Smith Waterman/String Exact Match With A Single Indel
1
2
Entering edit mode
11.0 years ago
Gabriel R. ★ 2.9k

Imagine that you have two strings of approx. equal length. You can perform an almost exact match on both while allowing for mismatches.

GCGTGAACGCATTTGCCGGTGATCGT
******          * *
GCGTGAGACGCATTTGCCGGTGATCG


Now imagine that you could insert a insertion in either one of them and have an even better match.

GCGTGAACG-CATTTGCCGGTGATCGT
********* *****************
GCGTGAGACGCATTTGCCGGTGATCGT


How would you go about computing this extremely efficiently ? It's not a Smith-Waterman with a restricted search space since SW does not "know" what came before (in terms of operations) in the search upon computation of the next square in the matrix. If I take an insert once, I want it to be forbidden to take another in either string.

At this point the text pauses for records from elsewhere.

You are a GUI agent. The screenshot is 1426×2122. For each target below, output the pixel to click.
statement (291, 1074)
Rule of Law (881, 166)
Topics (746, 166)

edit: I do not want seeding heuristics, I want an exact answer. edit2: I want the global alignment, not a local one

alignment algorithm • 3.3k views
1
Entering edit mode

Can you clarify whether you want a global (end-to-end) alignment between the strings, or a local alignment? Do you want to allow mismatches as well as the single indel?

0
Entering edit mode

done, thanks for the comment !

0
Entering edit mode

What about allowing mismatches as well as the indel? If you require an exact match of the regions flanking the indel I believe there is a straightforward solution, but if these regions can have mismatches then it is more complicated.

0
Entering edit mode

no, you can have mismatches in those.

0
Entering edit mode

I'm missing something .. why not just using a function like the C strcspn ( http://www.cplusplus.com/reference/cstring/strcspn/ ) and compare the two strings a the location of the first mismatch ?

0
Entering edit mode

I'm missing something too, how does strcspn solve this ? It will just return the index of an ACGT (since all are in string2) in the first string which is likely to return almost always 0.

0
Entering edit mode

sorry that was the wrong C function. I was think of a C function that would return the index of the first occurence of difference between two strings. e.g: http://www.cplusplus.com/reference/string/string/find_first_not_of/

0
Entering edit mode

still, that is exact matching. How do you handle gaps ? How do you know where the gap occurs ? You check all positions ? It's more an algorithmic question rather than a programmatic one.

0
Entering edit mode
11.0 years ago
matted 7.8k

So the point is you want to do a Needleman-Wunsch global aligment with AT MOST one gap?

I believe you can do this by applying the ideas of the affine gap penalty extension to Needleman-Wunsch (see random lecture notes here or search for better ones).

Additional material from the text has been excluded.